Description of the task
Whenever a line of the listing contains "Синодов", it counts; give the total number of such lines and nothing more.
Start of The data
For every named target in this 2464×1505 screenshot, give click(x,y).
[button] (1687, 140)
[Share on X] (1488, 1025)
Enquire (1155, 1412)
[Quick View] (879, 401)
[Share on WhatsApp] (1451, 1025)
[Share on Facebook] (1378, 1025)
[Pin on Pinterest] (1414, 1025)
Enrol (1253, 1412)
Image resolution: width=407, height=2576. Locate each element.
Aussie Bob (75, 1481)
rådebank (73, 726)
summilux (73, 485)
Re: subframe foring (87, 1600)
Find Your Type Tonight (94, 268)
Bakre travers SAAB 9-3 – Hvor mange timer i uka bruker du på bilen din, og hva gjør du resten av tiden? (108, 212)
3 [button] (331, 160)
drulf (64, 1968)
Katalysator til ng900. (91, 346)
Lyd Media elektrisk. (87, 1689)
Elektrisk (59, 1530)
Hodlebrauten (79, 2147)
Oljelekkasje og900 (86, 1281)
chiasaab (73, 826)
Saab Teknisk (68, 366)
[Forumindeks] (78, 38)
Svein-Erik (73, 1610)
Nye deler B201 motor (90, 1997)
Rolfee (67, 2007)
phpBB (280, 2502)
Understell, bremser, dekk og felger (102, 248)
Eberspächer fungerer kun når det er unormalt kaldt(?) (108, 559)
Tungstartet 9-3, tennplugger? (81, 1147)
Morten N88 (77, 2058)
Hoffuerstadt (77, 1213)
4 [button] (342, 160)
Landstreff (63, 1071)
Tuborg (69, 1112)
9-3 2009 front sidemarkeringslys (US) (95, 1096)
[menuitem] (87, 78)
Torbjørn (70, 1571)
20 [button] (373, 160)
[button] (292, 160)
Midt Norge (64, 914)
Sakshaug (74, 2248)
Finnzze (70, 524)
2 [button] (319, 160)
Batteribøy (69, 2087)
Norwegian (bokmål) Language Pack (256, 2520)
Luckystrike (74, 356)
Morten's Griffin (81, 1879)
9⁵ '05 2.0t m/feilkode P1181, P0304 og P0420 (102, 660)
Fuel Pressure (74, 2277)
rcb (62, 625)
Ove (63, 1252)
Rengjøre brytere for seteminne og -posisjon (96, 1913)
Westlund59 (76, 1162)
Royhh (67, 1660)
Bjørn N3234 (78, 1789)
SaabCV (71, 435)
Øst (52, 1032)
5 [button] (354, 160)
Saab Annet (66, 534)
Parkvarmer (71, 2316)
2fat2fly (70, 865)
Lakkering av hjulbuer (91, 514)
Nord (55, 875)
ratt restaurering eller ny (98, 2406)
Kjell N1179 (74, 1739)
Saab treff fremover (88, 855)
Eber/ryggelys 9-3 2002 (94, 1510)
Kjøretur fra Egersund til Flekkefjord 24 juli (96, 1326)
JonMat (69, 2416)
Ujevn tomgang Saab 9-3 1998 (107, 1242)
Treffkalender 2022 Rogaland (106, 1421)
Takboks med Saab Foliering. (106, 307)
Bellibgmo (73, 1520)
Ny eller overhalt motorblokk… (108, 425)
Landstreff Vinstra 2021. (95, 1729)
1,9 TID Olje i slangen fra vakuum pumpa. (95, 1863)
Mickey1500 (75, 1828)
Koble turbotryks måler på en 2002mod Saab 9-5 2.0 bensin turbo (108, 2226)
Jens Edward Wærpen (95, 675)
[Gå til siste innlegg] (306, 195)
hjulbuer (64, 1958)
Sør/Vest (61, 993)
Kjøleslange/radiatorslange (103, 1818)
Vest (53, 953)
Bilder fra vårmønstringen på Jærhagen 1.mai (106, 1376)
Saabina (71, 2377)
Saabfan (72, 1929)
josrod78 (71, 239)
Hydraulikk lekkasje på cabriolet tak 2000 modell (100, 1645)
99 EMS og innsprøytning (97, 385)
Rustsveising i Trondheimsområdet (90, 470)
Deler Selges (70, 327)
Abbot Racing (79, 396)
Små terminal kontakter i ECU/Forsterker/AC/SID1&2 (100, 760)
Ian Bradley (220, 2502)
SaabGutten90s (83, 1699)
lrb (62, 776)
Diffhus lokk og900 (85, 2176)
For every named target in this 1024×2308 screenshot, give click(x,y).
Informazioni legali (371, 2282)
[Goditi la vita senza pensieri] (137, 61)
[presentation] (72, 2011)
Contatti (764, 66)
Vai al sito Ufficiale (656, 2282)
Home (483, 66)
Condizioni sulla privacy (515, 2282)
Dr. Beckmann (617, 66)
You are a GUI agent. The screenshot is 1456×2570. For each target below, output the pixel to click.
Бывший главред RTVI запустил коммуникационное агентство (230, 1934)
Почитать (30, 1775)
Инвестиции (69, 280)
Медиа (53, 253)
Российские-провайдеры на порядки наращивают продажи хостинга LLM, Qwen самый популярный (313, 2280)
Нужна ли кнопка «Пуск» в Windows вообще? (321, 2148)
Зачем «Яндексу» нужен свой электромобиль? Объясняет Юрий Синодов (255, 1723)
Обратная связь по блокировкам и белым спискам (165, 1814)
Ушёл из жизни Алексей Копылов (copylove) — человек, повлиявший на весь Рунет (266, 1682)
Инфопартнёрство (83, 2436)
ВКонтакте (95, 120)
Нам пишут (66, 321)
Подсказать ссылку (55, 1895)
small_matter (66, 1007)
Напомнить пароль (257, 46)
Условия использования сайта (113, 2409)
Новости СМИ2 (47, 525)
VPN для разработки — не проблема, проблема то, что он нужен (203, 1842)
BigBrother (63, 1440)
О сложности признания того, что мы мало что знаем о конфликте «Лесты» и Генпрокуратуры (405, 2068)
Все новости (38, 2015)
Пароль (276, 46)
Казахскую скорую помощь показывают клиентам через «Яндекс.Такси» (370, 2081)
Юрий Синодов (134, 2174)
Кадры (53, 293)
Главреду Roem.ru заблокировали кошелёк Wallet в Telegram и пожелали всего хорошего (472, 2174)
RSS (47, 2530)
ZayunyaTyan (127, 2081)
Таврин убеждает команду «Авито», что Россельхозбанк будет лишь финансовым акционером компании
End of The data
Solution to the problem
2